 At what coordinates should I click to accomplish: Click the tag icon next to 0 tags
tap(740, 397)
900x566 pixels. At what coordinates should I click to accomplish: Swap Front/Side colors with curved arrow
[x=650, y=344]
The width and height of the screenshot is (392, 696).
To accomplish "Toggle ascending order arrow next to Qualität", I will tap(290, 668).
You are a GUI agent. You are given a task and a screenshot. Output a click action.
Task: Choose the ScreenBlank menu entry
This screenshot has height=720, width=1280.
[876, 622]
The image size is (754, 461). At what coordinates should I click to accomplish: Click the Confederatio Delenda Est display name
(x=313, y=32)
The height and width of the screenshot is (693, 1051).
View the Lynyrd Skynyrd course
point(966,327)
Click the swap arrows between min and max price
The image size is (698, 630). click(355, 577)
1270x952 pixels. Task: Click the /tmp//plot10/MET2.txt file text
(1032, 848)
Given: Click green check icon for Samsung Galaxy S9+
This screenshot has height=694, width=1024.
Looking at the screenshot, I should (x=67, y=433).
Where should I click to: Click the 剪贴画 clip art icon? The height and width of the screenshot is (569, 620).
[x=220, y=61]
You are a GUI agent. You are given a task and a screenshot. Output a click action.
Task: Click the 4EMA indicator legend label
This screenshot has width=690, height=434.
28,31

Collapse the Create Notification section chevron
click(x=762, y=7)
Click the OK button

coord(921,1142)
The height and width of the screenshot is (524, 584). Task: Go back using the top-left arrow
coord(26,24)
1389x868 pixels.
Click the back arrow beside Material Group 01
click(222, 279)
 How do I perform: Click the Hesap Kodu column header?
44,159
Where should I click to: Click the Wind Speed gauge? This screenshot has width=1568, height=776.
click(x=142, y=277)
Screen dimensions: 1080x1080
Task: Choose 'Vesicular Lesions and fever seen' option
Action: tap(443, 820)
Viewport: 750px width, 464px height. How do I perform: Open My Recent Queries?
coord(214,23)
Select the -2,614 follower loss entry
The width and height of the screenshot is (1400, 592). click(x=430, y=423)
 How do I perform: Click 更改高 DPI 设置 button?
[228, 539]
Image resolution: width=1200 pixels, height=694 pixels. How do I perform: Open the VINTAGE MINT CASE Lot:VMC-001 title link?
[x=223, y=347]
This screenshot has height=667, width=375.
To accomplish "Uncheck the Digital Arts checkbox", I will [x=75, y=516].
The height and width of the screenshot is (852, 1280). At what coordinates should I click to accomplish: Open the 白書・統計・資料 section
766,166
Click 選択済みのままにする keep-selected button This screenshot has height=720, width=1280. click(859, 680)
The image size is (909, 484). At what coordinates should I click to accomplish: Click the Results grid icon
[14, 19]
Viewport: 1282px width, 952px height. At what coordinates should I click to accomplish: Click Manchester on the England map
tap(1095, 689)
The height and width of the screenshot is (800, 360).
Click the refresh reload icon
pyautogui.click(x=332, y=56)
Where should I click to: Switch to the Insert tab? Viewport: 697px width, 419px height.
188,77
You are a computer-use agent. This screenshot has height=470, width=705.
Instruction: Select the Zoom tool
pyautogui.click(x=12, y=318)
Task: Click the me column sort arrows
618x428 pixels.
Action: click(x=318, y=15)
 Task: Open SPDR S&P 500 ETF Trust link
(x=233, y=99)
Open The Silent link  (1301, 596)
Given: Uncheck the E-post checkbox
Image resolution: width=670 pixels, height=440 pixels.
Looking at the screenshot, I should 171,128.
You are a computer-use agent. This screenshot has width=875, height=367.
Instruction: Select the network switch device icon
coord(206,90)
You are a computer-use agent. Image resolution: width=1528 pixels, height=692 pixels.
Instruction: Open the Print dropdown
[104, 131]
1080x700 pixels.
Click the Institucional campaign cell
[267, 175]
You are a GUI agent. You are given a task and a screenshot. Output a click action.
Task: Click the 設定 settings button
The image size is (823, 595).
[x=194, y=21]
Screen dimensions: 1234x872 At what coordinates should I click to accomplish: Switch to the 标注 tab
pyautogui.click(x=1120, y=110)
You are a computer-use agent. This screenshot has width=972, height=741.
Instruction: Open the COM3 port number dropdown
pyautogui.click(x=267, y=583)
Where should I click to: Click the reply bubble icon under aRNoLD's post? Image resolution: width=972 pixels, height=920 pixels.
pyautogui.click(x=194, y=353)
********
- Task objective
Wherever the string "will" appears in the listing above, show the whole line.

- Final answer
To accomplish "Toggle ascending order arrow next to Qualität", I will tap(290, 668).
To accomplish "Uncheck the Digital Arts checkbox", I will [x=75, y=516].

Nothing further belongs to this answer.